5年連続ミシュラン三つ星。予約の取れない「祇園さゝ木」主人が、愛してやまない秋冬の根菜
『ミシュランガイド京都・大阪』が初めて発行された2009年から二つ星、2020年には三つ星を獲得、5年連続更新中。予約困難店としても有名な「祇園さゝ木」の主人、佐々木浩さん。 【写真】秋冬においしくなる代表的な根菜とは 祖父、父も料理人という環境で育ち、いま、和食という枠を超えて、革新的な料理を作り続ける佐々木さんが、『京料理の革命 孤高の料理人』という本を上梓した。 なぜ、料理の道に入ったのか。料理人としてここまで歩んできた道には、どんな出来事と経験があったのか。 幸運だったこと、窮地に立たされたこと、誇らしかったこと、悔しかったこと、ツラかったこと。 料理とは何か。 おいしさとはどういうことか。 何のために毎朝早くから市場に行き、食材を吟味し、献立を考えて、下拵えをして、食材とお客さんに向き合うのか。 料理人として毎日考え続けていることをできるだけ正直に伝えたい、との思いがこもったこの一冊から、家庭で応用できる調理法、食材の話を中心に抜粋して3回連続でお届けする。 1回目「5年連続ミシュラン三つ星。
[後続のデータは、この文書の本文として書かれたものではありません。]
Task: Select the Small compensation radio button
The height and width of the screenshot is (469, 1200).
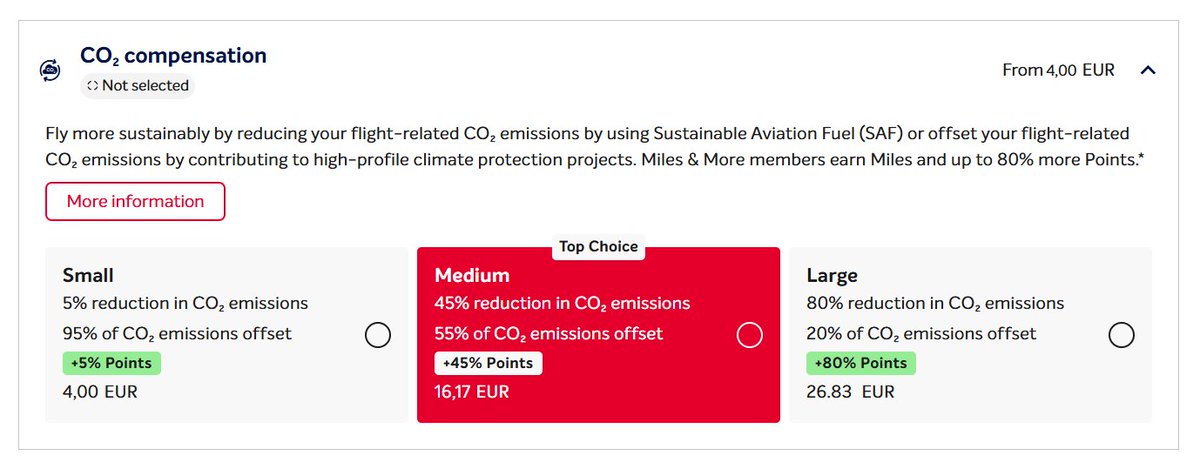Action: 378,335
革新的料理人「祇園さゝ木」主人が習慣にしている新米の食べ方」では、新米と秋の魚の話をお伝えしました。第2回は、これからがおいしい野菜の話です。
蓮根の旬は2回ある
蓮根(れんこん)には旬が年に二回、あるのをご存知ですか。 初夏の蓮根は色白で、しゃりしゃりした食感がいかにも涼しげです。ぼくは石川県産の蓮根を使いますが、春から初夏の蓮根はでんぷんが少なくて、軽やか。さっと湯がいて酢のものにしたり、あえものにも使います。 夏に『となりのトトロ』に出てくるような大きな葉で栄養を取り込み、たっぷりとでんぷんを含んだ冬の蓮根。下ゆでしたら、ゆで汁が真っ黒になるのは、でんぷんをまとっている証しです。 秋冬の蓮根は、収穫してから半月ほど寝かすと水分が抜けて味が濃くなります。そんな冬の蓮根を煮ると、ねっとりとして、ほくほくした歯ごたえが、からだの芯から温めてくれます。 栽培する水辺に霜がおりるころ、まるまるとした蓮根が育ちます。すりおろしてもおいしいし、煮物にしてもほっこりとして、おいしい。根菜の煮物は、味を含ませるために、いったん冷蔵庫で寝かしてから、食べる直前に温めると形がくずれないで、箸をいれるとほろりとやわらかくなります。 お客さんに出すときは、ひと晩寝かせたり、二日間かけることもあります。煮物は、流行りの「時短レシピ」では、それなりの味にしかなりません。 手をかけて、寝かせて、休ませて、火加減して。手をかけたら、かけた分だけ、圧倒的においしくなるのが、料理の正体だとぼくは思います。毎日でなくてもかまいません。今日は、「家族に、たいせつなひとに、おいしいもんを食べさせたげよう」という日は、時間を味方につけてほしいですね。 蓮根といえば、冬至の縁起物の野菜のひとつ。京都では冬至を大切にしていて、 うちの店では、毎年冬至の日には、ニンジン、レンコン、キンカン、ナンキンなど、「ん」が二つ付くものを煮て、大皿でお出しします。 運は自分で掴むものなので、取り箸を添えて、お客さんにひとりずつ、二つ箸でつまみ、取り皿に入れてもらいます。冬至の日だけの風物詩です。